Rewrite the records from the line with "The width and" to the line with "Action: (62, 162)", changing "external link icon" to "outbound link icon" and keeping everything else the same. Leave the pictures out of your answer.

## Data for this task
+===+

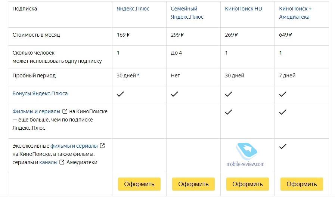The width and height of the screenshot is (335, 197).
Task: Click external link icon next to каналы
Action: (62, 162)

+===+

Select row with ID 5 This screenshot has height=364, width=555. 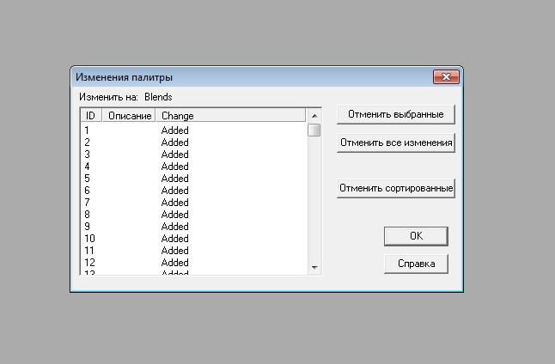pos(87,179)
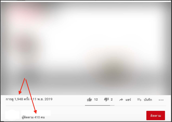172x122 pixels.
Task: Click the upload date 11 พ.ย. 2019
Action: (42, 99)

+===+

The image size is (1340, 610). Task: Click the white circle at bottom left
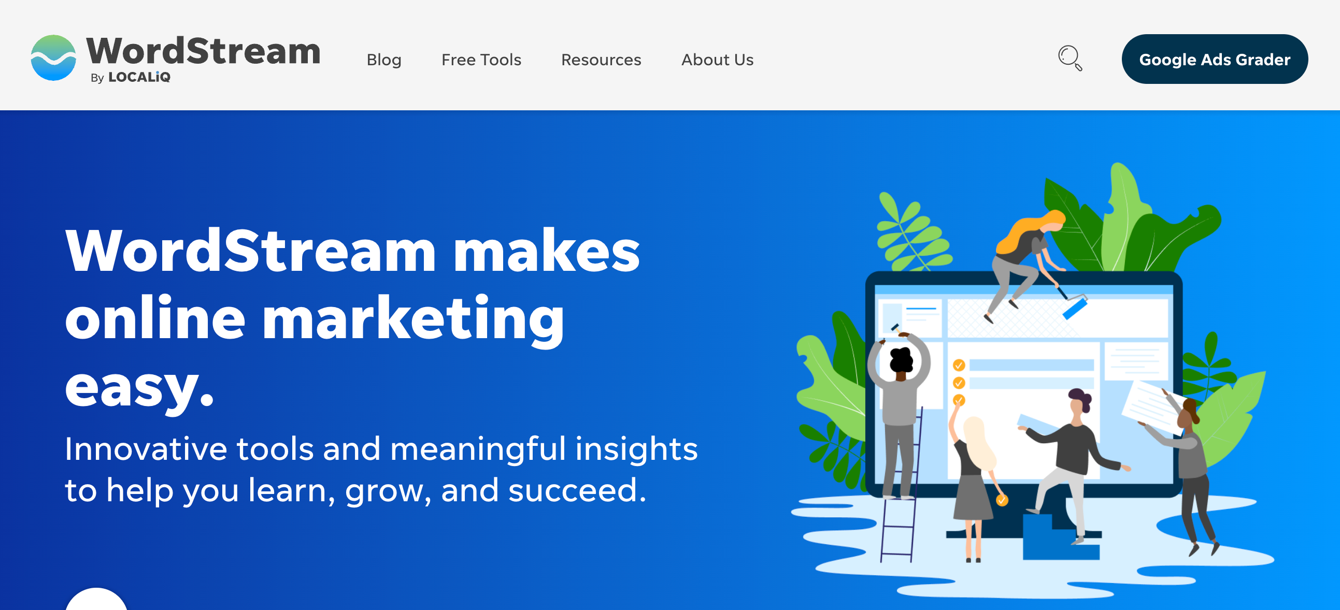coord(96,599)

+===+

## Task solution
The width and height of the screenshot is (335, 197).
Task: Click outbound link icon next to каналы
Action: (62, 162)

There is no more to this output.